Il docente, nell’esercizio delle sue funzioni, è un pubblico ufficiale al pari di un poliziotto o un vigile urbano al lavoro. L’oltraggio è stato, infatti, riconosciuto dai giudici della Corte di Cassazione ai danni di un professore 62enne di una scuola di Massa offeso davanti ai suoi studenti dal preside della stessa scuola.
Nella maggior parte delle aggressioni, però, l’insegnante viene aggredito verbalmente e fisicamente. Sia dagli studenti che dai genitori dei ragazzi.

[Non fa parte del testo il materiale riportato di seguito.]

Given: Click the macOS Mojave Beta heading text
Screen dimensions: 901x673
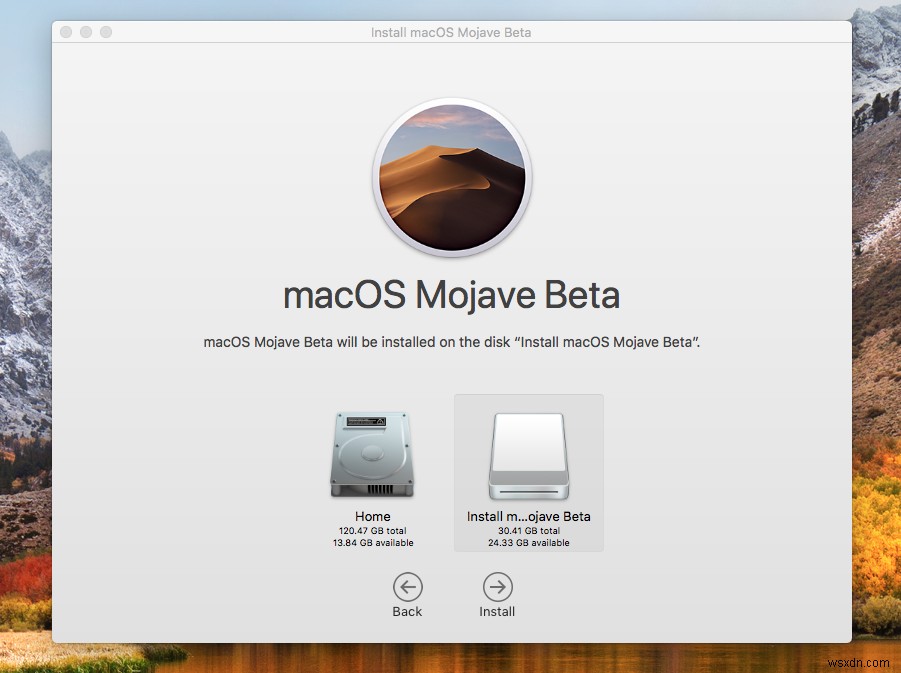Looking at the screenshot, I should pyautogui.click(x=451, y=295).
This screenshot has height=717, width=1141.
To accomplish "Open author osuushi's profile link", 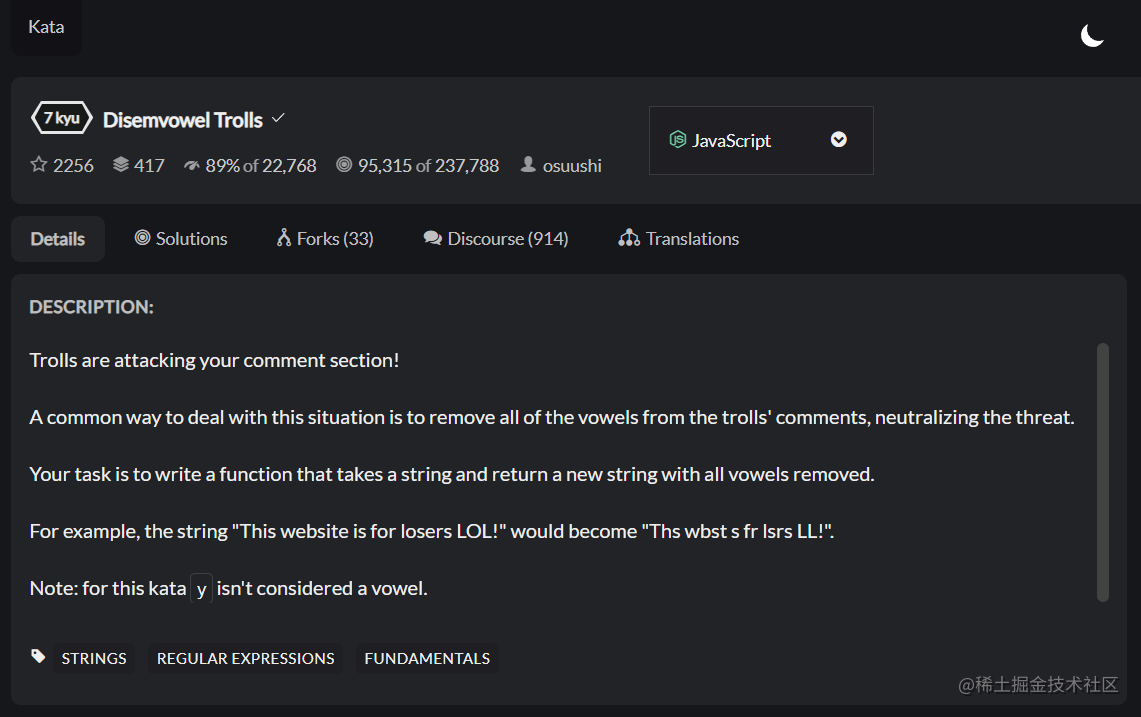I will coord(572,166).

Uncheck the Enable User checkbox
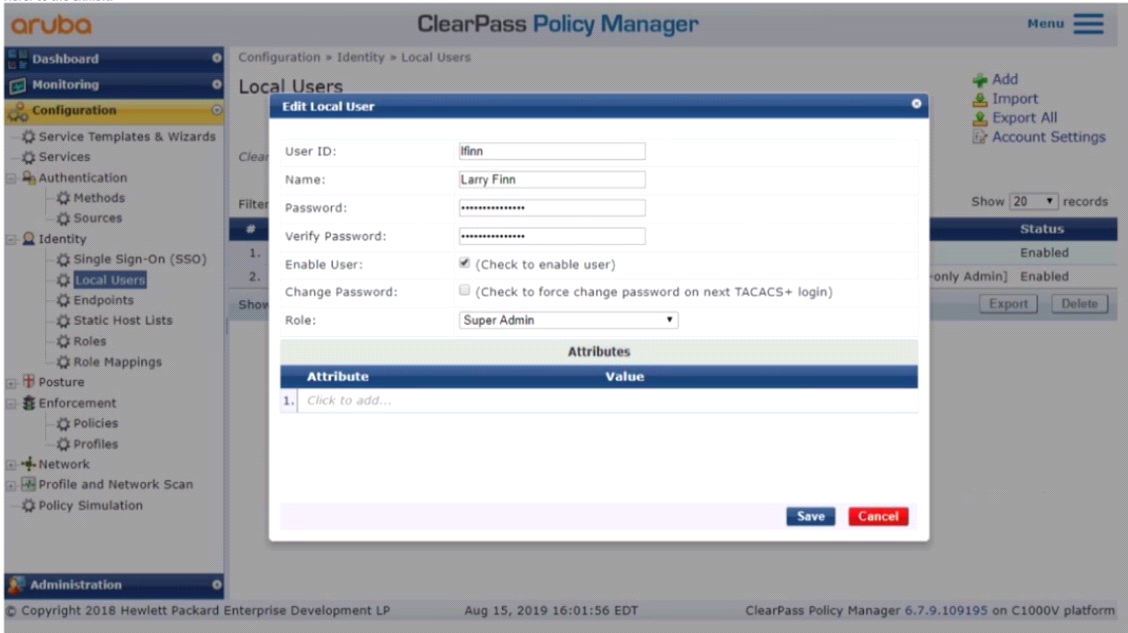coord(464,263)
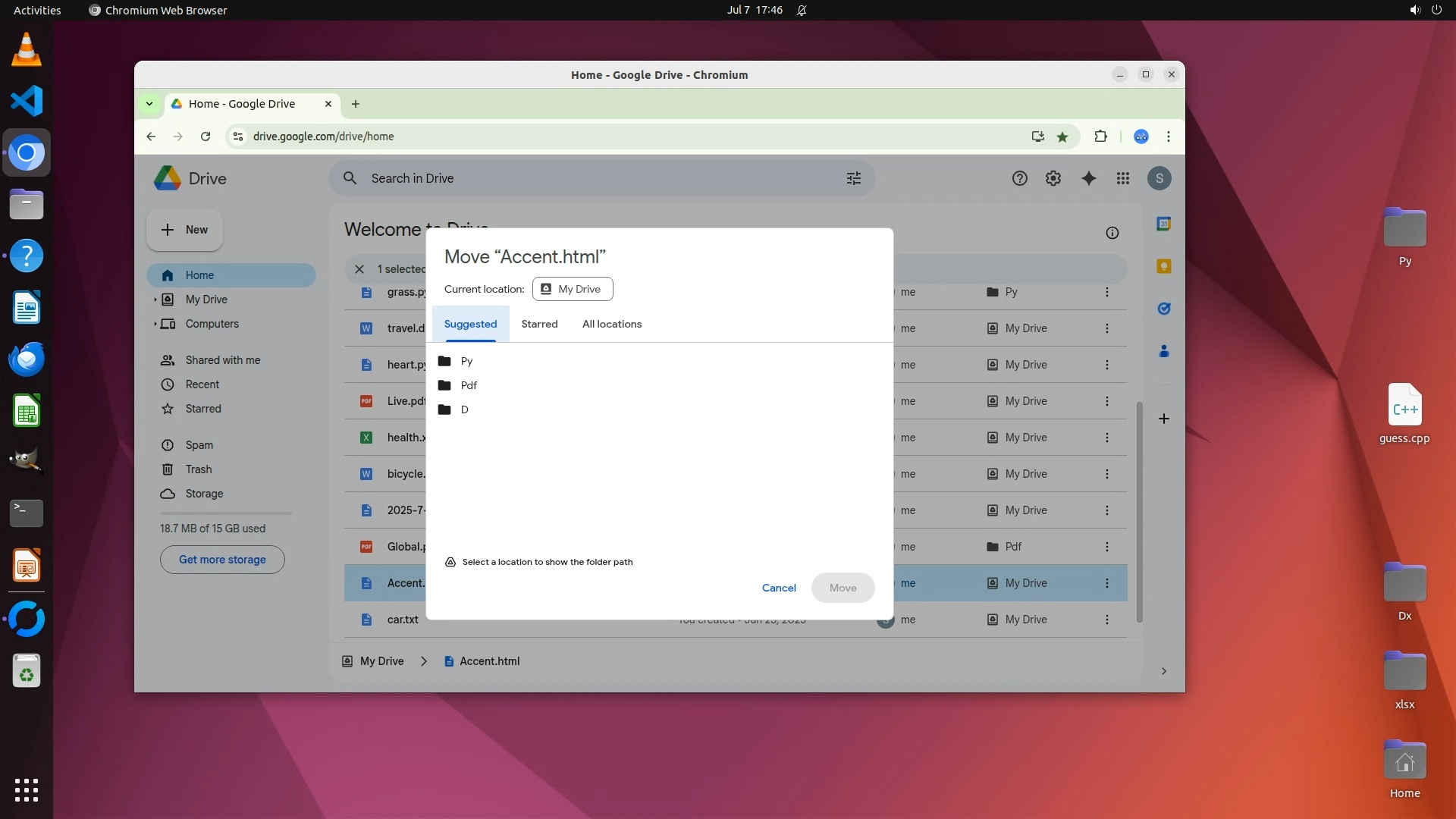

Tuttoscuola, con un contatore online, ha rilevato 36 casi di aggressione accertati nell’anno scolastico 2017-2018. Ma secondo Anief potrebbero essere molti di più: oltre 80.

“Queste aggressioni -denuncia Marcello Pacifico, segretario dell’Anief – che sono il chiaro sintomo di come in Italia venga meno la valorizzazione del lavoro e del ruolo sociale degli insegnanti. E’ un problema legato anche agli stipendi troppo bassi”.

Molti casi si concentrano verso la fine dell’anno scolastico, per la rabbia legata a brutti voti o bocciature. Da Roma, dove uno studente minacciò di sciogliere nell’acido una professoressa, a Milano dove un papà si scaglia contro il preside in difesa del figlio bocciato. A Torino ed a Lucca sono emerse aggressioni, offese, schiaffi e giorni di prognosi per docenti e dirigenti aggrediti spesso anche dai genitori.

“Va rafforzato –spiega Antonio Affinita, direttore generale del Moige, l’associazione dei genitori – il patto di corresponsabilità educativa per il rapporto e la collaborazione tra docenti e genitori e su questo stiamo lavorando positivamente con il Ministero”.